### Yönerge
Mobilya üretimi ve ihracatı üzerine olan alıntıyı, son cümlesinden sonra gelecek şekilde sürdürün.

### Alıntı

Bizler ürünlerimizdeki klasik çizgileri asla değiştirmedik ama günün koşullarına göre yaşamı kolaylaştıran bazı eklemeler yaptık. Örneğin ayak ucundan mobil telefon veya kumanda ile uzaktan kontrol edilebilen tv üniteleri tasarladık. Hatta bunu klasik mobilyada uygulayan ilk firmayız diyebilirim. Bunun yanında kartlı şifreleme sistemleri ile kapanan çekmeceler veya dolaplar gibi farklı çalışmalarımız da var.
Ürünlerimizi tasarlarken temel aldığımız en önemli etken, kişilerin yaşam tarzlarına uymasıdır. En basit ifade ise biz Afrika için ürettiğimiz koltuk takımlarında büyük çiçekli desenlere sahip kumaşlar kullanırken Avrupa’ya gidecek ürünlerde daha minimalist desenler veya düz kumaşlar tercih ediyoruz. Aynı şekilde soğuk iklimlere sahip ülkelerde kullandığımız kadife veya saten yerine, sıcak ülkelerde terletmeyen pamuklu kumaşlar tercih ediyoruz. Bir anlamda bizler butik üretim yaptığımızdan dolayı ürünlerimizi müşterilerin beklentilere göre şekillendiriyoruz.
Katma değeri yüksek bir sektörde faaliyet gösteriyorsunuz ve ihracat hacminizle de Türk ekonomisine katkıda bulunuyorsunuz. Bu aşamada mobilya sektörünün önemini nasıl değerlendiriyorsunuz?

### Kayıtlı veriler
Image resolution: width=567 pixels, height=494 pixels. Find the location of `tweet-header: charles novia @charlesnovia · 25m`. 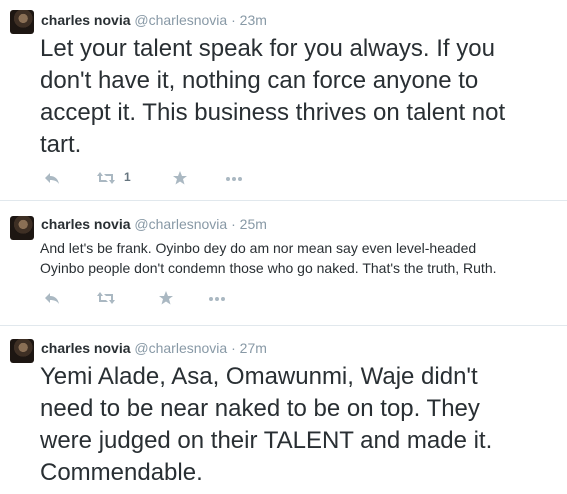

tweet-header: charles novia @charlesnovia · 25m is located at coordinates (154, 224).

### Görevin sonucu
Türkiye yaklaşık 30 yıllık bir dönemde ihracata dayalı büyüme modeline daha sıkı sarıldı. Üretim ve üretilen ürünlerin yurt dışı pazarlara sunulması konusunda ülke kurumlarının duyarlı tutumları ve mobilya sektöründe, sektör temsilcilerinin inovasyon ve ar-ge yatırımları ile mobilya ve dekorasyon ürünleri ihracat kalemleri arasında ilk 5 arasına girmeyi başardı. Özellikle son yıllarda devletin ciddi destekler verdiği mobilya üretim üsleri ve ihracatta oluşturulan dijital dönüşüm ile elde edilen kolaylıklar ile mobilya sektörü dünyanın her ülkesine kolaylıkla ürün göndermeye başladı. Şu an dünyada Türk mobilyasının girmediği ülke yoktur. Biz, Asortie Mobilya olarak bu ihracat hedefine kendimizce önemli bir destek sağlıyoruz. Ama bir önceki yıl yaptığımız ihracat hedefini küçümseyen büyüme yaklaşımımız ile bu desteğimizi artırarak devam ettirmek istiyoruz.
Siz kaç ülkeye ihracat yapıyorsunuz? Bu ihracatın Türkiye’ye kazandırdıkları nelerdir?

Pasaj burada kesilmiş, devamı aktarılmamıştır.